Ce que contient le "plan anti-pauvreté" prévu par Emmanuel Macron

Ce que contient le "plan anti-pauvreté" prévu par Emmanuel Macron
Emmanuel Macron devrait présenter son plan de lutte contre la pauvreté à la mi-juillet.

Orange avec AFP, publié le dimanche 10 juin 2018 à 08h25

Samedi, trois économistes proches de Macron ont alerté sur le déséquilibre de sa politique sociale.

Il est attendu au tournant. Emmanuel Macron, souvent qualifié de "président des riches", devrait présenter son plan de lutte contre la pauvreté à la mi-juillet, selon le Journal du Dimanche qui dévoile, dans son édition du 10 juin, les premières mesures.

"Il reste quelques grands arbitrages, mais l'essentiel est prêt", a confié un proche du président au JDD.


Samedi 9 juin, trois économistes, pourtant proches d'Emmanuel Macron, avaient exprimé leur inquiétude sur sa politique sociale. Selon une note publiée par Le Monde, l'entourage du chef de l'Etat lui a demandé un rééquilibrage social.

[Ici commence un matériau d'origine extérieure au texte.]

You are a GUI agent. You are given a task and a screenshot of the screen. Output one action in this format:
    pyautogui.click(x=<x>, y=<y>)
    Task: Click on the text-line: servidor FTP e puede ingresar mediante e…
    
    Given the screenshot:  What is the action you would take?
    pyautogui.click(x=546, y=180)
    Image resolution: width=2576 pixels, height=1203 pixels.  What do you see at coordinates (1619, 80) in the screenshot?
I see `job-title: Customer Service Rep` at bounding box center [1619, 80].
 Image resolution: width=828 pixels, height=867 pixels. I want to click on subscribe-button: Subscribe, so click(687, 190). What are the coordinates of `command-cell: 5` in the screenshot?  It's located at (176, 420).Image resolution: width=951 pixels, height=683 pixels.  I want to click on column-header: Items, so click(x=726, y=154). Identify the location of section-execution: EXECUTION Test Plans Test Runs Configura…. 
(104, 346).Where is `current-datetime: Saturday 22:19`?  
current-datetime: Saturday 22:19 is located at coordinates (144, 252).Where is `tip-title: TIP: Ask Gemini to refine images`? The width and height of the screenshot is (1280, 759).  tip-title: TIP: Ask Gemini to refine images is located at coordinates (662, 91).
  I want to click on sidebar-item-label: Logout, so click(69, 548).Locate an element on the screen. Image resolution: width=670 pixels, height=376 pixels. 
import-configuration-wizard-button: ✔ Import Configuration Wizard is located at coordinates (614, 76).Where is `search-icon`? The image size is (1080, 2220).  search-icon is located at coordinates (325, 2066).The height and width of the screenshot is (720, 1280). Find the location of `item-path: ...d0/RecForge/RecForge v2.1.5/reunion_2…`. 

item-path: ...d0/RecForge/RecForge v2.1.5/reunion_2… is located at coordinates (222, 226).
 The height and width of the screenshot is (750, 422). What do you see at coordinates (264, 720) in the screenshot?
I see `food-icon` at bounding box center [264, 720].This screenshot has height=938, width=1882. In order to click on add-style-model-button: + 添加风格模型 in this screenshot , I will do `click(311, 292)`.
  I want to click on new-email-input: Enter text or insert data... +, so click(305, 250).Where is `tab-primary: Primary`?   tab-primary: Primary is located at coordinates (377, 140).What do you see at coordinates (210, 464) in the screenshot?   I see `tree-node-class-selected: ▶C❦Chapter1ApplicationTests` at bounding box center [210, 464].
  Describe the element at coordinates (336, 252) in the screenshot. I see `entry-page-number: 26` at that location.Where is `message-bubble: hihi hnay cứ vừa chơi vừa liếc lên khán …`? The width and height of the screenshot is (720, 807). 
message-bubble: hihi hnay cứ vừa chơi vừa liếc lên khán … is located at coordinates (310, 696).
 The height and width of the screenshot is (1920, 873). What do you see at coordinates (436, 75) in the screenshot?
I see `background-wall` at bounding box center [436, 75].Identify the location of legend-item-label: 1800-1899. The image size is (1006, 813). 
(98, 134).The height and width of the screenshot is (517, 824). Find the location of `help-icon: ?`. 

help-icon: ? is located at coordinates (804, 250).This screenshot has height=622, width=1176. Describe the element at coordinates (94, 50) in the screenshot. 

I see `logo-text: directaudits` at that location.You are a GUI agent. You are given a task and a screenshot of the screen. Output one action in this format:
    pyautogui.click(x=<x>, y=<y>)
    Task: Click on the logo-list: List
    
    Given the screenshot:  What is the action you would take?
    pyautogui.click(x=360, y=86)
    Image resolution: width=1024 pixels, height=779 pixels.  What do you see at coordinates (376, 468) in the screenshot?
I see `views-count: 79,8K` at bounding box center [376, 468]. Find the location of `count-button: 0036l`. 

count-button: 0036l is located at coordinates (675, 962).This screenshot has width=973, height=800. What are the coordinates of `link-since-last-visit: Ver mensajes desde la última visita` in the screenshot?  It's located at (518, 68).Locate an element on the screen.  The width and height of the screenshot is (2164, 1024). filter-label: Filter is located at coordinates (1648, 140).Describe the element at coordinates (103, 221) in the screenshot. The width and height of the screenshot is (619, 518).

Dès 2019, les différentes aides sociales seront versées en une seule fois, explique le JDD, qui rappelle que c'était une promesse de campagne du candidat Macron. Le versement des minima sociaux devrait, lui, être automatisé pour lutter contre "le non-recours aux aides", c'est-à-dire que ceux qui peuvent y prétendre en bénéficient réellement. Cette mesure devrait fonctionner grâce à "l'échange automatisé de données entre administrations" et être mise en place dès 2020. Selon la députée La République en marche (LREM) Aurore Bergé le gouvernement va mettre en place un système de "bonus-malus" pour les administrations versant ces aides, détaille le journal.

L'accès universel aux crèches inscrit dans le plan
Selon nos confrères, l'exécutif envisagerait "une aide sociale unique", une sorte de "revenu de base". Une idée que Benjamin Griveaux, le porte-parole du gouvernement, avait pourtant rejetée il y a quelques jours.

Frédéric Leturque, le maire d'Arras, consulté par Emmanuel Macron dans le cadre du plan anti-pauvreté, se dit "quasiment sûr" que l'accès universel aux crèches sera inscrit dans le plan, a-t-il expliqué au JDD. Le gouvernement pourrait rendre obligatoire l'accueil dans les crèches, les halte-garderies, ou structures multi-accueil pour tous les enfants, de la naissance à leurs 3 ans. Là aussi, un "bonus-malus" pourrait être mis en place par le gouvernement pour obliger les différentes structures à respecter une mixité sociale.

Mi-mars, un rapport remis à Agnès Buzyn, la ministre de la Santé, révélait qu'en moyenne, trois élèves par classe arrivent à l'école le ventre vide. Dans certaines écoles et certains collèges, Emmanuel Macron pourrait annoncer la mise en place d'un petit-déjeuner gratuit. La piste de tarifs progressifs dans les cantines scolaires est également évoquée. Le gouvernement souhaiterait également allonger la période de formation - et non de scolarisation - obligatoire jusqu'à 18 ans. Une mesure qui pourrait s'accompagner "d'une garantie de ressource pour les jeunes", à certaines conditions.